Blog Archives

makeshift

You can tell it’s cattle country when you go in a church and see a stock tank that’s been repurposed to serve as a altar. (A question: do you think the pastor takes Jesus and stuff off the altar, turns it over, and fills it with water so it can be used for baptisms? Or for thirsty church-cows?)

Nara Visa, New Mexico
photographed 8.31.2025

yacht club

Yes, of course there is a yacht club in New Mexico, a notoriously land-locked and arid place. It’s right there next to the World’s largest flip-flop, because where else would it be?

San Jon, New Mexico
photographed 8.31.2025

but treasures slowly fade

I have a thing for houses that have fallen so far down that I can see all the way through them. I’m not sure why, don’t know where this came from, but you can count on me to give a careful side-eye to every ramshackle house I go by just in case it’s got The View.

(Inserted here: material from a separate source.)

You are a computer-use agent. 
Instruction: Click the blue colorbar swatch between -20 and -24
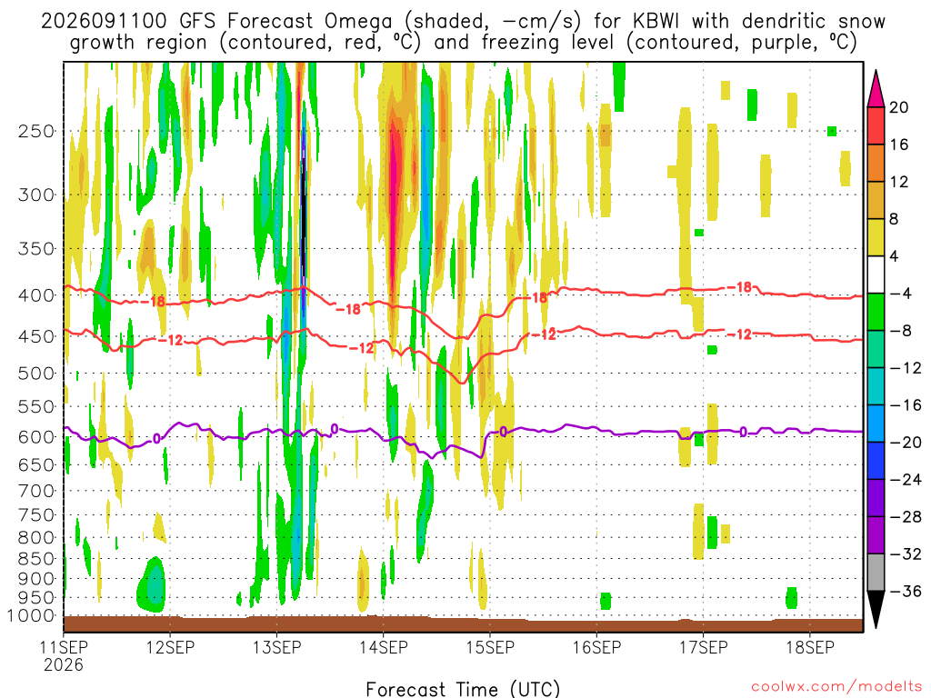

And in a shadow of a dead branch, and really, there’s not much else I could even hope for.

Bellview, New Mexico
photographed 8.31.2025

gate-implied fence

I can’t really decide if the presence of the gate implies a fence or if it’s the other way around. Or if it even matters.

But besides that philosophical situation, here’s a photo that captures the entirety of the town of Inez, New Mexico.

Inez, New Mexico
photographed 8.17.2025

fire/investigation

A house had burnt down. The only part still completely standing was the chimney, which was how I noticed the place initially. There was a fence but the gate was open, which I took as an invitation to pull off the road and have a look around.

On the south side of the house, away from the road, was a debris field. I saw an oven, a ladle, about a million nails, chunks of melted glass, ashes, bundles of burnt wire, and two cans of paint. There were photographs waiting to made everywhere I looked, and I did what I could to get them all.